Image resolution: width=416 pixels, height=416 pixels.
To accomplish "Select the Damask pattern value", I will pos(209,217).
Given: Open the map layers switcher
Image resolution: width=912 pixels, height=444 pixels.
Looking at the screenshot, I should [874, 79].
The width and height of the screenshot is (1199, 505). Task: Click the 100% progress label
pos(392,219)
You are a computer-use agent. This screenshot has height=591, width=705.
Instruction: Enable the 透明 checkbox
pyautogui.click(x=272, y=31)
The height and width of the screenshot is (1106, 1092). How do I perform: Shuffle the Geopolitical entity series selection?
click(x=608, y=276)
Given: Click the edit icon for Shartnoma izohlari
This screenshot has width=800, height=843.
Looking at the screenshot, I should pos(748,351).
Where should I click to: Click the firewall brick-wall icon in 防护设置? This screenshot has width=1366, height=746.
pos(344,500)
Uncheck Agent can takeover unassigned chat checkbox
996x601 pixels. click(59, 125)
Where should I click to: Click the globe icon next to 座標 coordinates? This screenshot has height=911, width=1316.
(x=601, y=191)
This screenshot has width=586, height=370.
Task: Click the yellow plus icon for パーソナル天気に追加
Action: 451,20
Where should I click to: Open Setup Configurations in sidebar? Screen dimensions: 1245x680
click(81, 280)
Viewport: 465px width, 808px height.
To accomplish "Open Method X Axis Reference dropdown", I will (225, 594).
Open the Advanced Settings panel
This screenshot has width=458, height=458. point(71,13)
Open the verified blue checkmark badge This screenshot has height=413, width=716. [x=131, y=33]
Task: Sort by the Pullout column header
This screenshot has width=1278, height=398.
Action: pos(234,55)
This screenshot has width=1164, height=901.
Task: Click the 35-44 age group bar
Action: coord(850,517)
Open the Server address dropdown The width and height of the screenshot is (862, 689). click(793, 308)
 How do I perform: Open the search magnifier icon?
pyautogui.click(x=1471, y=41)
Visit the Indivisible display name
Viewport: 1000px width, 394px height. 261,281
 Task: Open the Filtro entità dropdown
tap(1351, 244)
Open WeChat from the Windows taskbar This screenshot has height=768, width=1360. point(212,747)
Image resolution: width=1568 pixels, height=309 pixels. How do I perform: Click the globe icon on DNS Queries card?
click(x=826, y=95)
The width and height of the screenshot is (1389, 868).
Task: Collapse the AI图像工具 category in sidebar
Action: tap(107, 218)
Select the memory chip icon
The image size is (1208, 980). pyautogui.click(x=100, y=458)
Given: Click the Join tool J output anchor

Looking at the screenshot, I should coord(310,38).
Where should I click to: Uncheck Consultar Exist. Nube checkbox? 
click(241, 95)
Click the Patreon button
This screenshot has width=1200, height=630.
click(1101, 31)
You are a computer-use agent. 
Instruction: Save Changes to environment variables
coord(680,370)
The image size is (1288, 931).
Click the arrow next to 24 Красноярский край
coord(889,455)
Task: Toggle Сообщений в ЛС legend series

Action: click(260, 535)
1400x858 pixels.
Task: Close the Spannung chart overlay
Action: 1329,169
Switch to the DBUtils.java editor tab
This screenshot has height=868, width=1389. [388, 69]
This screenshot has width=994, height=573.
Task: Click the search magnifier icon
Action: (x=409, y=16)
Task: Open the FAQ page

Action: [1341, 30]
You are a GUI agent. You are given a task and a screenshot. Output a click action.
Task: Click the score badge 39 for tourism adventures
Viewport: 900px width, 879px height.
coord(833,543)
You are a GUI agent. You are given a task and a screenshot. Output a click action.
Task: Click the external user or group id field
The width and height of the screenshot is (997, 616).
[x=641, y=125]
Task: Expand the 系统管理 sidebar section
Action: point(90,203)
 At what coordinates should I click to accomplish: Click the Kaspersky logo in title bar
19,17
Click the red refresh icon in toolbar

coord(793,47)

* _WHAT YOU WILL DO_:
Please report every line in the records above that contains the word "series".

* _RESPONSE TO THIS EXERCISE_:
The height and width of the screenshot is (1106, 1092). How do I perform: Shuffle the Geopolitical entity series selection?
Task: Toggle Сообщений в ЛС legend series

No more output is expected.